● ACTIVITY
What you copy should be the lines from the one with "You are a computer-use agent. 704x573 pixels." through the end of the entries, word for word. Omit the pictures.

● Stored data
* * * *

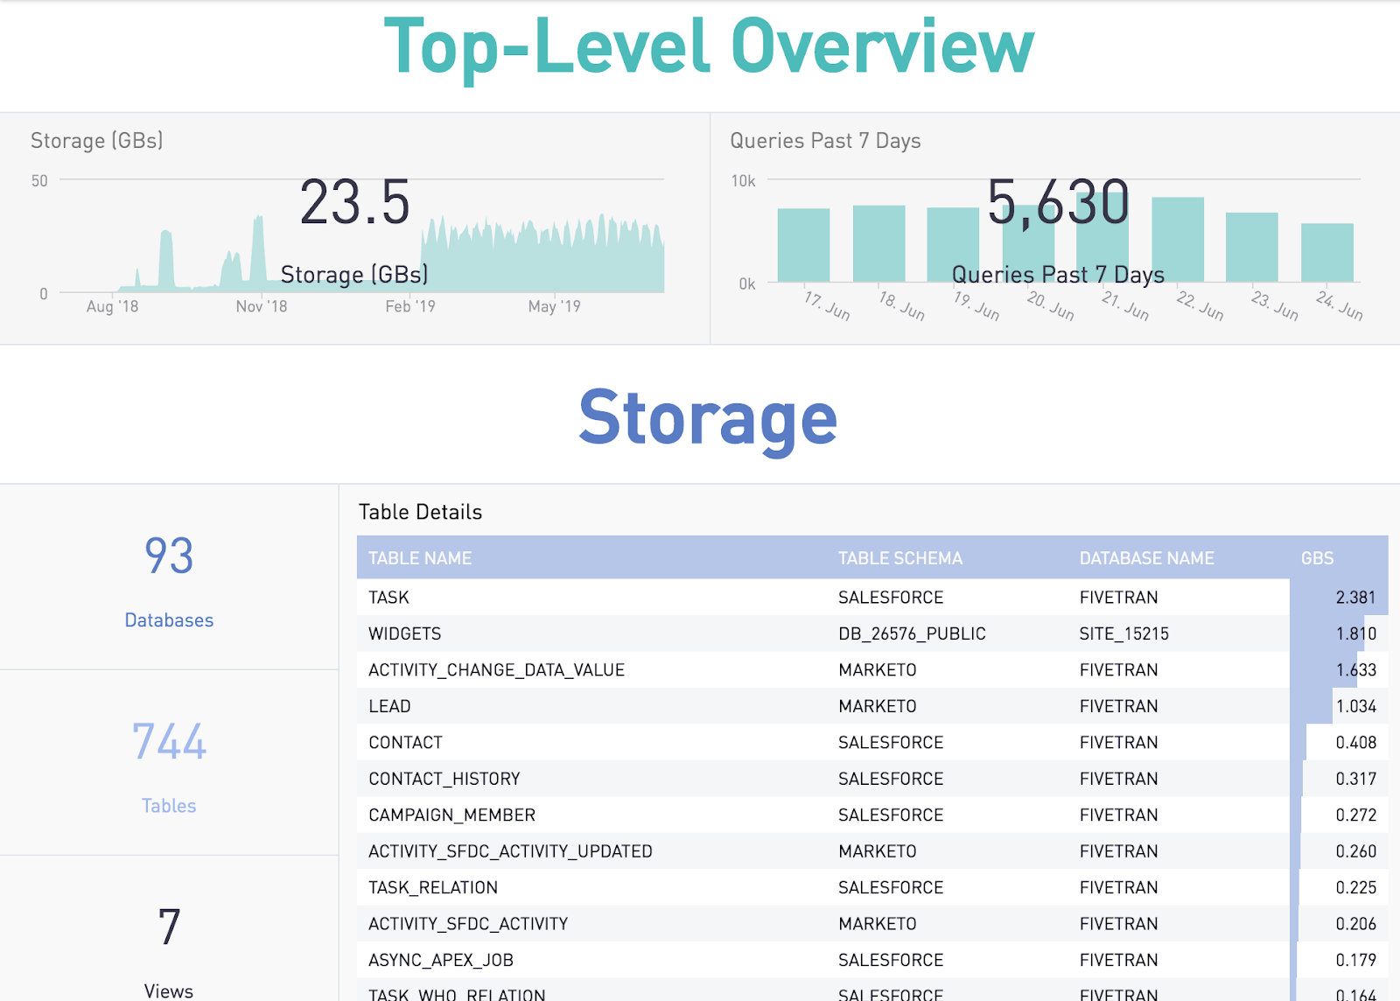The image size is (1400, 1001).
Task: Select the CONTACT_HISTORY table row
Action: click(x=872, y=779)
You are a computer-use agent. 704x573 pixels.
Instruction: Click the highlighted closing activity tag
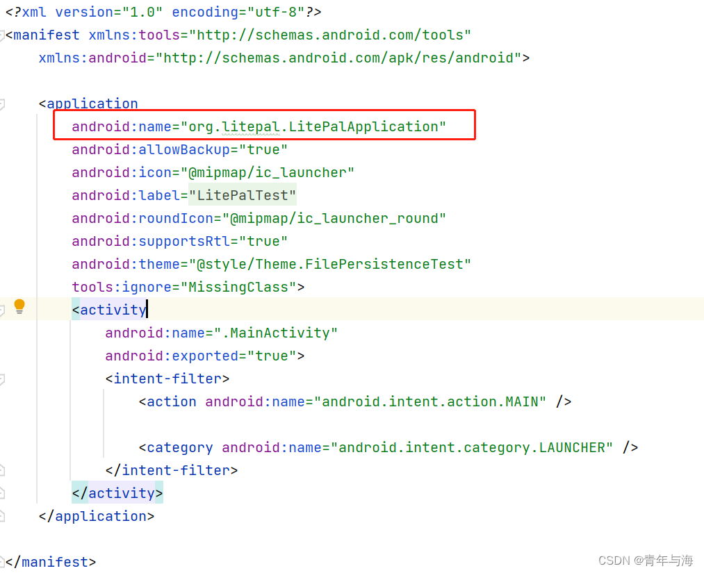coord(117,492)
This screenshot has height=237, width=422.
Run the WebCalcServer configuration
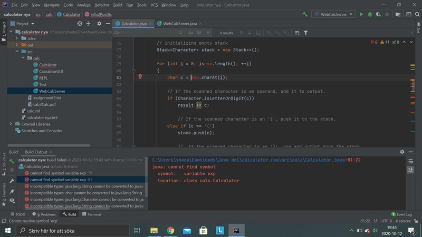361,14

* * * *

● WRITTEN SOLUTION
You are a computer-use agent. 704x573 pixels.
Instruction: Click the highlighted closing activity tag
coord(117,492)
This screenshot has height=237, width=422.
Run the WebCalcServer configuration
361,14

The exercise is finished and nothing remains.